What happens when we apply Occam's Razor to UFOs? We can choose to believe that UFOnauts really do exist, and have anti-gravity abilities, or else that the person reporting it is either fantasizing, or lying. Which assumption contains more speculative elements? The answer is even more obvious in light of the truly excellent research by Allan Hendry, showing that the incidence of gross misperception and misreporting by UFO witnesses is far higher than many people have believed. As for the talk about "alternate realities", this is about the most speculative thing one can imagine. It is an insult to science to even consider it seriously.

If UFOs were indeed a real phenomenon, it is extremely difficult to imagine how they could have thus far infallibly avoided unambiguous detection. People report seeing UFOs for many minutes or even hours, and UFOs are often reportedly photographed by a single photographer (although never by two or more). UFOs are allegedly seen on radar, but are never followed from place to place as are aircraft or other real flying objects, and when two or more radars allegedly show anomalous objects, they are virtually never consistent in position, direction, and size. If UFOs were real objects, as is claimed, and if they were sometimes seen on radar, the radar sightings would be far more consistent that what we have today. Any real object that did all these things would have been "caught in the act" many times. It would have been snapped by many independent photographers at the same time. It would have been sighted by dozens or even hundreds of independent groups of witnesses at the same time, and in the same direction; and it would have been seen by a half-dozen radars simultaneously in the same position, After all, this is what happens to airplanes, balloons, meteors, and all real flying objects. But it never happens to UFOs. Hynek expresses the problem well when he says that UFOs seem to be 'localized' in time and space.

Now one can, of course, come up with all kinds of bizarre reasons why UFOs could be "localized" in space: and time. Perhaps this is the characteristic of an alternate reality, along with Santa Claus encounters and Easter Bunny eggs. Perhaps spacecraft built by a super-advanced alien civilization can dematerialize whenever they wish, or plant holographic images in certain peoples' brains. Perhaps anything at all. But let us not get carried away. Let us recall Occam's Razor: we must select the hypothesis containing the fewest speculative elements, not the wildest one our imagination can concoct. And the simplest way to account for this alleged selective visibility is that UFOs are misperceptions and hallucinations, and in reality nothing out of the ordinary is up there in the sky. That explains why all photographs of structured UFOs are invariably the work of a single person or a small group; all such unambiguous UFO photos are hoaxes. Why is it that after 2,000 reported UFO landings we still have nothing that cannot be accounted for by prosaic causes? It is because prosaic causes are the only ones operating here. Why is it that consistent multi-radar UFO sightings and consistent radar-visual sightings do not occur? It is because radar UFOs are the result of unusual errors in observation and/or radar operation, of anomalous radar propagation, and of failures in the equipment.
........
Copy the UFO passage from the words "What happens when" through "consider it seriously.", and replace "speculative" with "conjectural" everywhere it occurs.

**Given information**.
........
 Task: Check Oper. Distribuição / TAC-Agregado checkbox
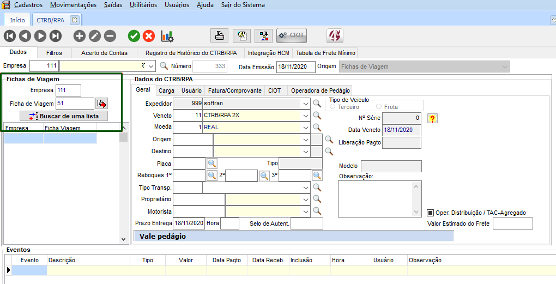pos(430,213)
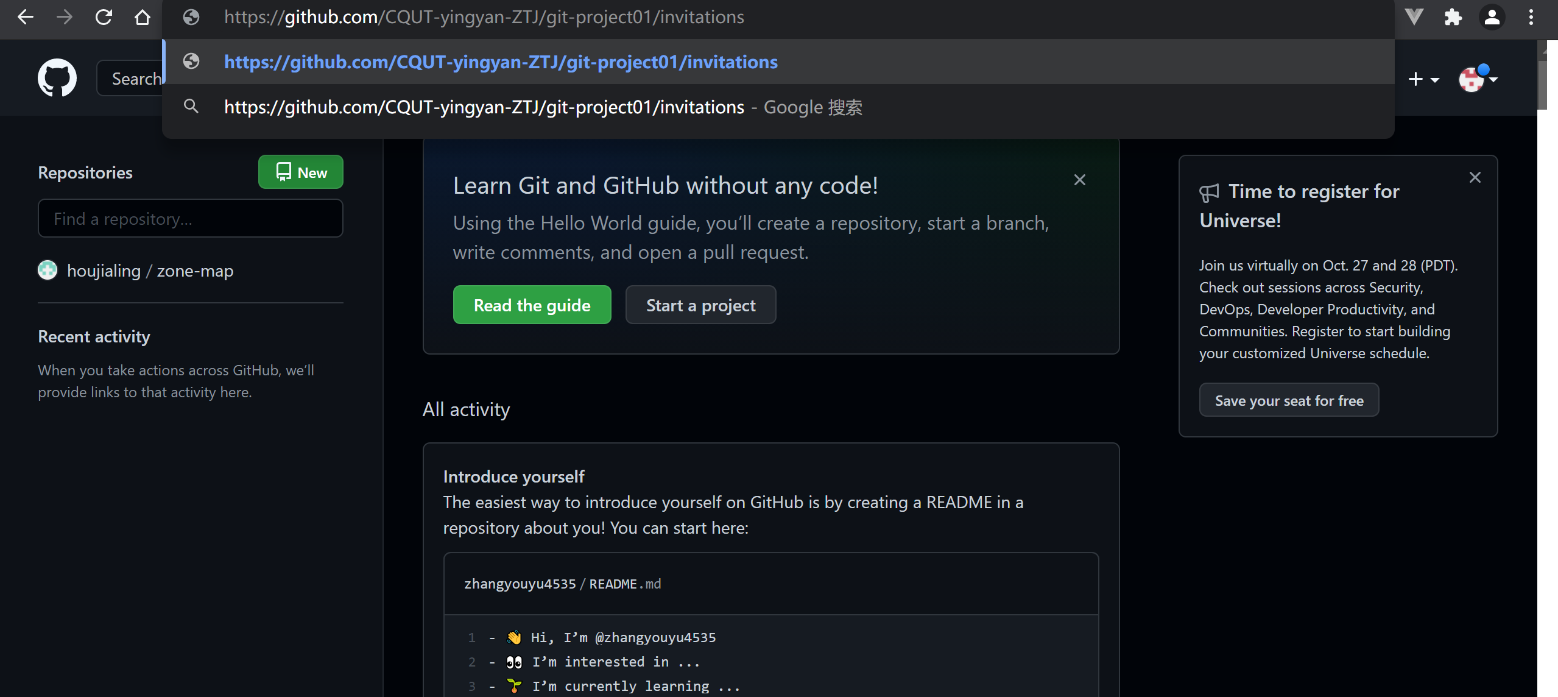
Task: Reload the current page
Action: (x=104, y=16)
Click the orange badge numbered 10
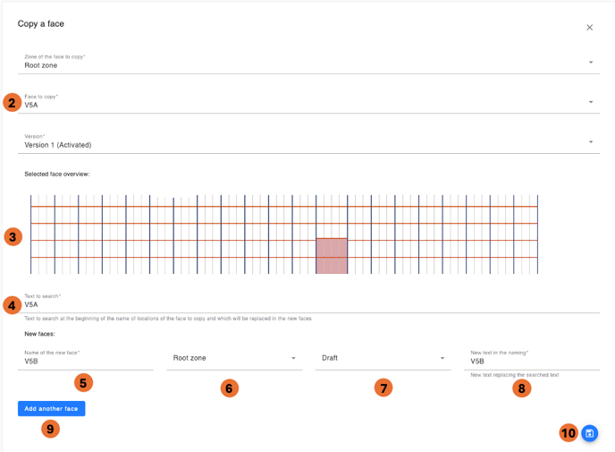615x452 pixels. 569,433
........
**Response to the task**.
What happens when we apply Occam's Razor to UFOs? We can choose to believe that UFOnauts really do exist, and have anti-gravity abilities, or else that the person reporting it is either fantasizing, or lying. Which assumption contains more conjectural elements? The answer is even more obvious in light of the truly excellent research by Allan Hendry, showing that the incidence of gross misperception and misreporting by UFO witnesses is far higher than many people have believed. As for the talk about "alternate realities", this is about the most conjectural thing one can imagine. It is an insult to science to even consider it seriously.